──────── Material shown ────────
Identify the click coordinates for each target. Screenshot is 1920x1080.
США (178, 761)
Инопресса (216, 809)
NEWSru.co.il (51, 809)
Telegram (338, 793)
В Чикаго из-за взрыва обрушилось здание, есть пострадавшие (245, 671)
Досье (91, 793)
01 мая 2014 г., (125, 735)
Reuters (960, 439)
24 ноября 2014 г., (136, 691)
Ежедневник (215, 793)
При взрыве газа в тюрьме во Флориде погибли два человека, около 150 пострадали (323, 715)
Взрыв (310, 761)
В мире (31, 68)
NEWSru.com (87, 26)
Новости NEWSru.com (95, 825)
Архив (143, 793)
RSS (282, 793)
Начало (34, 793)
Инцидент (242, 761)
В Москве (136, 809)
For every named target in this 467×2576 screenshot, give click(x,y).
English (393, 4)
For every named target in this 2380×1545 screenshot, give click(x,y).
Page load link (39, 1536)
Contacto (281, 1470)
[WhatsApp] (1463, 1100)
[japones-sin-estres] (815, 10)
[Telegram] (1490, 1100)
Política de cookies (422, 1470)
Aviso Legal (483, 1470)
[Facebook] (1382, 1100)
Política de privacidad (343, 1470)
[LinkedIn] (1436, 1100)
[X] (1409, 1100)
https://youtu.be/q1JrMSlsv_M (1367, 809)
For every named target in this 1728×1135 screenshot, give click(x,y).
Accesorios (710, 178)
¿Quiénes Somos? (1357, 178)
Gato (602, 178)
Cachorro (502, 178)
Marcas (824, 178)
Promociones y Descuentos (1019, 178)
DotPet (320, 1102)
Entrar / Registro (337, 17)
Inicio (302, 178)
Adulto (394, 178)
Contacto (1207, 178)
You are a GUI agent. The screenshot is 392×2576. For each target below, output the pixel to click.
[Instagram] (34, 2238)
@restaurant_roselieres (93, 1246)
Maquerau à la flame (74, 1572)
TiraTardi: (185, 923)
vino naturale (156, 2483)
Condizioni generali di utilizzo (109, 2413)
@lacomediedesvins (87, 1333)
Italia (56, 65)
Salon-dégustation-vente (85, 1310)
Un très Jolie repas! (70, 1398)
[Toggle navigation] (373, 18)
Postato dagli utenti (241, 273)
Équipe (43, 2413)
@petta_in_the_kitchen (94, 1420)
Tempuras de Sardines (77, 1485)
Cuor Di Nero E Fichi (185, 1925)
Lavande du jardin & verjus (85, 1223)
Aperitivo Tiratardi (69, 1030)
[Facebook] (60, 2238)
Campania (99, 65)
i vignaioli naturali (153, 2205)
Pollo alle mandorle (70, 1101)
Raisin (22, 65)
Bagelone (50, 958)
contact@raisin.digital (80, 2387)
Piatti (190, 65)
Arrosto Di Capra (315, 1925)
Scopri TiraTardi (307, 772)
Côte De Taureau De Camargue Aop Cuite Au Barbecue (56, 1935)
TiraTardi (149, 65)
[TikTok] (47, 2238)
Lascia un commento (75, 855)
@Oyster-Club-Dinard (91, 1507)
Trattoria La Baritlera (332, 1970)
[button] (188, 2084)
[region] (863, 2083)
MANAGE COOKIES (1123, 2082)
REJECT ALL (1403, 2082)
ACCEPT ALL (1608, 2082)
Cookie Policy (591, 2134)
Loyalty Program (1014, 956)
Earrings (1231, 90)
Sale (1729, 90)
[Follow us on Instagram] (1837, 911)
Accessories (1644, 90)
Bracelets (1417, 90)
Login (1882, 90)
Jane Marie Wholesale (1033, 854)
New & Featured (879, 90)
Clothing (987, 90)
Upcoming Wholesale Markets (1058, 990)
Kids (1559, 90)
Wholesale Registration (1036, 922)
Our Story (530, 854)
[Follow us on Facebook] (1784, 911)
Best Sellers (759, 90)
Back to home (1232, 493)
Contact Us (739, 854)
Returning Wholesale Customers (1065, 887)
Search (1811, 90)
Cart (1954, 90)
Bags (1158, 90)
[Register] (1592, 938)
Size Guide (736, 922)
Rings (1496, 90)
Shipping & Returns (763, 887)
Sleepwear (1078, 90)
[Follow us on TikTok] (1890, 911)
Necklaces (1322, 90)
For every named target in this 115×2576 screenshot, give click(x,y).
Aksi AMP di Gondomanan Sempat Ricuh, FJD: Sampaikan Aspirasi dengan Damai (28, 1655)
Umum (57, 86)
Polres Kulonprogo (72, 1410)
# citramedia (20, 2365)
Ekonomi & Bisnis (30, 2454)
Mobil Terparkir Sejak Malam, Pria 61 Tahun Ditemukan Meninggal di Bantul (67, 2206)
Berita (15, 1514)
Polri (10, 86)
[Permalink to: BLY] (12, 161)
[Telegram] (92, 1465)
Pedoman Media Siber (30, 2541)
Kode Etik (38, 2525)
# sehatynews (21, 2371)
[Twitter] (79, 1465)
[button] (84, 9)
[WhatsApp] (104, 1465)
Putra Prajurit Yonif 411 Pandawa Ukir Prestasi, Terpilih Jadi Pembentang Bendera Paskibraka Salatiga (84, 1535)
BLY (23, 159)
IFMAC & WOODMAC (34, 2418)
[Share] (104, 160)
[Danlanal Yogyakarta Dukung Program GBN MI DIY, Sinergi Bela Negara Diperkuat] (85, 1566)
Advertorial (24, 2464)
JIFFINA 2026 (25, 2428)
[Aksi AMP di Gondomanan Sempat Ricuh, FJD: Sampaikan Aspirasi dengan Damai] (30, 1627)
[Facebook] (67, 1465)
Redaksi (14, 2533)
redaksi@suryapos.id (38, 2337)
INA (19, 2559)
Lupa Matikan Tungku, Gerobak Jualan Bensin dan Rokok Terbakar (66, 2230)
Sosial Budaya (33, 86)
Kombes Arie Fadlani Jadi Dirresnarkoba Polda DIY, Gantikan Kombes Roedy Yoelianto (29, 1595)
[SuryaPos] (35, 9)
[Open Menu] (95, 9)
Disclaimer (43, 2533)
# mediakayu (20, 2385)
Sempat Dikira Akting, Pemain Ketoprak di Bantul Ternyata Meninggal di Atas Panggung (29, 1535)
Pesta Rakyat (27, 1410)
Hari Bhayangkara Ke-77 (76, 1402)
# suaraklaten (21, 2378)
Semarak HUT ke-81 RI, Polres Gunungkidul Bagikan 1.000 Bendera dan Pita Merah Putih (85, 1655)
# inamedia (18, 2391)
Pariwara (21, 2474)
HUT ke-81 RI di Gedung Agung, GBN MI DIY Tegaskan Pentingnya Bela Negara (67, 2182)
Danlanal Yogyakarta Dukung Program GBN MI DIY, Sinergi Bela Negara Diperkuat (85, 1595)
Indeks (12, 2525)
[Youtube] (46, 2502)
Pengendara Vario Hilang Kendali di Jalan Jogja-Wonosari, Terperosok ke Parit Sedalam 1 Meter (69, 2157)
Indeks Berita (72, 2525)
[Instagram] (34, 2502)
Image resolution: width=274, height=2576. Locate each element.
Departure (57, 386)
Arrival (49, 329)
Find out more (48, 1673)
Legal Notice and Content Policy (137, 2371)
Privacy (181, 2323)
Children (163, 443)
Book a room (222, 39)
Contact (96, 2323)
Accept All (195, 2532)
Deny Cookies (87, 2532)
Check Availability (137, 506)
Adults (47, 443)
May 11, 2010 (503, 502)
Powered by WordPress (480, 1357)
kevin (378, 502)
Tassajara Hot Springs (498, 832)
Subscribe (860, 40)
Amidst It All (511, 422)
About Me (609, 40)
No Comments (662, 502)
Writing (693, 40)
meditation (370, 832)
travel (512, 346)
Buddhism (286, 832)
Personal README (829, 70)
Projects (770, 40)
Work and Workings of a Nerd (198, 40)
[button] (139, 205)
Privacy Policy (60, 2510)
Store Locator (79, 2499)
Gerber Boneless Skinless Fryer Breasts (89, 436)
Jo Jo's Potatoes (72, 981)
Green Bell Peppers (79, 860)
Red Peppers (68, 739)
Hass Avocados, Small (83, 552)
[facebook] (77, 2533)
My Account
────────
Taking the lines above, repeat exactly those from the line that contains "Начало (34, 793)" through the line that contains "For every named target in this 1728×1135", and both of those lines as well. Include nothing else.

**Answer to this task:**
Начало (34, 793)
Инцидент (242, 761)
В Москве (136, 809)
For every named target in this 467×2576 screenshot, give click(x,y).
English (393, 4)
For every named target in this 2380×1545 screenshot, give click(x,y).
Page load link (39, 1536)
Contacto (281, 1470)
[WhatsApp] (1463, 1100)
[japones-sin-estres] (815, 10)
[Telegram] (1490, 1100)
Política de cookies (422, 1470)
Aviso Legal (483, 1470)
[Facebook] (1382, 1100)
Política de privacidad (343, 1470)
[LinkedIn] (1436, 1100)
[X] (1409, 1100)
https://youtu.be/q1JrMSlsv_M (1367, 809)
For every named target in this 1728×1135 screenshot, give click(x,y).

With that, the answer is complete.